Unanimously, the Seventh Circuit today held that a case alleging that an Illinois nursing home bore liability for the COVID death of one of its residents should be returned to state court for further proceedings in a case argued just two weeks ago by CCL President Robert S. Peck.

      In Martin v. Petersen Health Operations, the estate of Marlene Hill alleged that the nursing home resident died of COVID-19 due to negligence and willful and wanton misconduct that included insufficient staff, requiring staff with COVID symptoms to continue to work and expose vulnerable residents, and a failure to undertake any protective measures in a case filed in Illinois state court. The nursing home then removed the matter to federal court. In support, it claimed that it was acting under a federal officer as part of the national government's COVID response effort, that the case belonged in federal court due to a 2005 federal statute known as the PREP Act, and that the liability, if any, arose under federal rather than state law. 

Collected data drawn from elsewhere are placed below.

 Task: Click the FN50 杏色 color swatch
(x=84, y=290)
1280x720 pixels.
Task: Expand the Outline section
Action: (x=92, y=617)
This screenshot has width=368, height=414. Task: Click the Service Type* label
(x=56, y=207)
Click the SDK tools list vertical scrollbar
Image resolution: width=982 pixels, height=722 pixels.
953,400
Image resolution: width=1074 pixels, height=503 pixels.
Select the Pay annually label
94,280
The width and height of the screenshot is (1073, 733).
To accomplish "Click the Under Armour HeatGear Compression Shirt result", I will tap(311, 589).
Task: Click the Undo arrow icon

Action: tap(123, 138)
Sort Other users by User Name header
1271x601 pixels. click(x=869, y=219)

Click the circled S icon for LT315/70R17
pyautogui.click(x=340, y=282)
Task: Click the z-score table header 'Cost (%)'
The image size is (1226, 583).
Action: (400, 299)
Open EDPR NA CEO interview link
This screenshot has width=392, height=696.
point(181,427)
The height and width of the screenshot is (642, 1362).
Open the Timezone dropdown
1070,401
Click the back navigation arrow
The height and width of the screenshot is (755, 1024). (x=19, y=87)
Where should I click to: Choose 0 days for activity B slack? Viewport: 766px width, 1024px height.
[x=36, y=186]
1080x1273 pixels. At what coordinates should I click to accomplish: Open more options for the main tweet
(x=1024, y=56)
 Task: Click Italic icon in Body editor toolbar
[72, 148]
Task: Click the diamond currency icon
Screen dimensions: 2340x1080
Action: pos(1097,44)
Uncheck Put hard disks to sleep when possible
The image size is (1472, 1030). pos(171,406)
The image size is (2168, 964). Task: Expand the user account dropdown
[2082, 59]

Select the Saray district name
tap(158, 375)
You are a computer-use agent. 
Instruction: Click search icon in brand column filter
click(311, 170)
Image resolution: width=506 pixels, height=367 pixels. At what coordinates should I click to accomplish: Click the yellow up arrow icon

      Based on a brief written by CCL, the district court ruled that none of the grounds asserted by the nursing home were valid and ordered the case remanded to state court. The nursing home appealed the decision to the Seventh Circuit, which heard argument on June 2. In a ruling written with unusual rapidity by Judge Frank Easterbrook, the Seventh Circuit affirmed the district court and found no merit in the nursing home's argument. By rejecting those arguments and ordering the return of the case to state court, the Seventh Circuit joined three sister circuits, the Third, Fifth, and Ninth Circuits, in ruling that way.

      In its briefing, CCL pointed out that in addition to the appellate court rulings, more than 80 district courts had also ruled consistently with those decisions, with no valid decision coming out the other way. The Seventh Circuit also rejected the nursing home's reliance on pronouncements from the Department of Health and Human Services, holding that these lightly supported advisory opinions bore no weight.

      In arguing these issues, CCL served as co-counsel to the Chicago law firm of Levin Perconti.